Last night was the Wired Magazine Party. IBM buys advertising space in Wired, which is why we were able to go. The party was a rooftop party at the High Bar. I don’t think I have ever felt so cool in my life. This is how it happened ….
We walked up to the building with two bouncers outside. I didn’t know if I was just allowed to walk past them or if I would be killed, so I asked if it was the Wired party. The large men then directed me toward a guy in a long dark hall with a headset and a clip board who asked me my name. “Stewart,” I said like a celeb (but probably like a B list celeb because if I was an A list I wouldn’t have to say my name). “First name?” “Carolyn.” “Ok, you can go ahead.” I was totally on the list.

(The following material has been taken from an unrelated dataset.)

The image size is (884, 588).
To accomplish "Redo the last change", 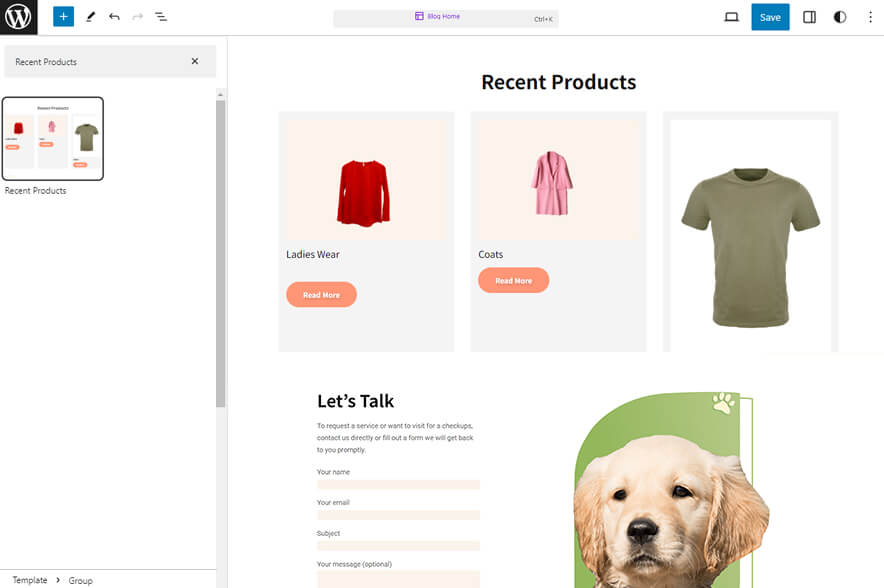I will click(136, 16).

My two friends and I proceeded down the hall. Upon turning the corner a woman was there with a glass of champagne. I didn’t know what to do; every Young Women’s lesson and conference story was racing through my head. The next thing I knew my friends and I were walking into the party with champagne glasses. Luckily, we knew zero people there. I am sure we looked so dumb because it was obvious that we weren’t drinking them we didn’t know how to hold the glasses like the B list celebs we thought we were. So we ended up just sitting down and putting them on the table for the rest of the night.
The roof was really cool. It felt very beachy with couches and pillows everywhere. It was super cold and windy, though, so we pretty much just sat in the corner of the only covered part. After sitting there for a while, we began to be parched, what with the full champagne glasses and all. So we ordered this drink that this other Mormon girl told me was really good. So I called the waitress over and asked for three cranberry juices with seltzer and a lime. How cool, but totally lame, did I feel? Pretty darn. So she brought us our drink, only to find that it was seltzer water with about three drops of cranberry juice. It was quite painful. But we were parched. What else were we to do? I ended up getting used to it actually, but I won’t be ordering that again.
As we were leaving, we went into the bathrooms, which were totally contemporary and cool. I felt just like Dana Carvey in Opportunity Knocks when he goes into that fancy bathroom. There were guys there to turn on the water for me. There was Listerine, hair gel (why?), spray deodorant, lotion, perfume, and mints. It pretty much changed my life.